• Task requirements:
Set down, exactly as written, every line from the one containing "Click the トップページ breadcrumb link" through the end of the listing.

• Records for the task:
*** Begin section ***

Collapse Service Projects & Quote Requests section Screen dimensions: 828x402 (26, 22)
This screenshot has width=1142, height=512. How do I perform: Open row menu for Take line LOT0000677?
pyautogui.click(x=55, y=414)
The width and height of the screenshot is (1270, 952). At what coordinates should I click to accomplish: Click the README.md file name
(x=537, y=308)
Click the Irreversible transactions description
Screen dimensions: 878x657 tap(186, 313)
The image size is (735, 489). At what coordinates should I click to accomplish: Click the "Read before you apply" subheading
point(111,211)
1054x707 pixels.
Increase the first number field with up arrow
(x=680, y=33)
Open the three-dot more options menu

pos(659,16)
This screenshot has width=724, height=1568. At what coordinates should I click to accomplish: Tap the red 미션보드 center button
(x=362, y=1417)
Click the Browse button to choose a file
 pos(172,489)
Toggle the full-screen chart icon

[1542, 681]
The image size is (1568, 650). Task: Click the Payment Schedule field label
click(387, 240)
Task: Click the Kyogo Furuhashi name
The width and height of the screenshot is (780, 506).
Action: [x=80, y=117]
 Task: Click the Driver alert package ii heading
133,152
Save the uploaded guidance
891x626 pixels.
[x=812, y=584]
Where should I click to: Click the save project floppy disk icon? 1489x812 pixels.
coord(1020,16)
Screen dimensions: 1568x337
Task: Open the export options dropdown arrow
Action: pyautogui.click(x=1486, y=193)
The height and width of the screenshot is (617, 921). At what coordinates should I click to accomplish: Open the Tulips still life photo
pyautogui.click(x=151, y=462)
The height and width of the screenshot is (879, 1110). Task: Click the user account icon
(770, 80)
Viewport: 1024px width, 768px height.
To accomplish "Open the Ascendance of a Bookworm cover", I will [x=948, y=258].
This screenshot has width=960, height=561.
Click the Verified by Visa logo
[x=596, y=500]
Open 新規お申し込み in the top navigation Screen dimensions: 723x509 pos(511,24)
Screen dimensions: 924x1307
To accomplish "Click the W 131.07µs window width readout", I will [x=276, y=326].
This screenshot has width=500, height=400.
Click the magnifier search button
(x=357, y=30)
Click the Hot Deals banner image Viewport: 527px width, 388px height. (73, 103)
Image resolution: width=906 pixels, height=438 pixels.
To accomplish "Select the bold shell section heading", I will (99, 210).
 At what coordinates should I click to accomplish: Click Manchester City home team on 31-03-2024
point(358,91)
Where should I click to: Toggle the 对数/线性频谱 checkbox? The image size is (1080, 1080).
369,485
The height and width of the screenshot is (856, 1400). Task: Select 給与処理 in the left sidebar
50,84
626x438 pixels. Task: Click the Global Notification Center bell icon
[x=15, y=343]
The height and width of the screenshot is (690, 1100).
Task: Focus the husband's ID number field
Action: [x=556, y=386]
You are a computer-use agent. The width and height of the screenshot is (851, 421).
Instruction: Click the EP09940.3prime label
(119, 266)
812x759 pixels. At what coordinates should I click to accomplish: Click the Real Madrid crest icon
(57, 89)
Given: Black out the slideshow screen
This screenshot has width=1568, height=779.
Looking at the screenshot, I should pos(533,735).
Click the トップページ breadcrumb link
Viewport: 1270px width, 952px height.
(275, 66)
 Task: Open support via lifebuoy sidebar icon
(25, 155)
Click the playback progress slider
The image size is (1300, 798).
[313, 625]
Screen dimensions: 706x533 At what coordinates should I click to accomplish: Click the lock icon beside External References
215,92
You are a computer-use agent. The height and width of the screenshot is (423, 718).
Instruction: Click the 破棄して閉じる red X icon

*** End section ***

• Response to the task:
Click the トップページ breadcrumb link
Viewport: 1270px width, 952px height.
(275, 66)
 Task: Open support via lifebuoy sidebar icon
(25, 155)
Click the playback progress slider
The image size is (1300, 798).
[313, 625]
Screen dimensions: 706x533 At what coordinates should I click to accomplish: Click the lock icon beside External References
215,92
You are a computer-use agent. The height and width of the screenshot is (423, 718).
Instruction: Click the 破棄して閉じる red X icon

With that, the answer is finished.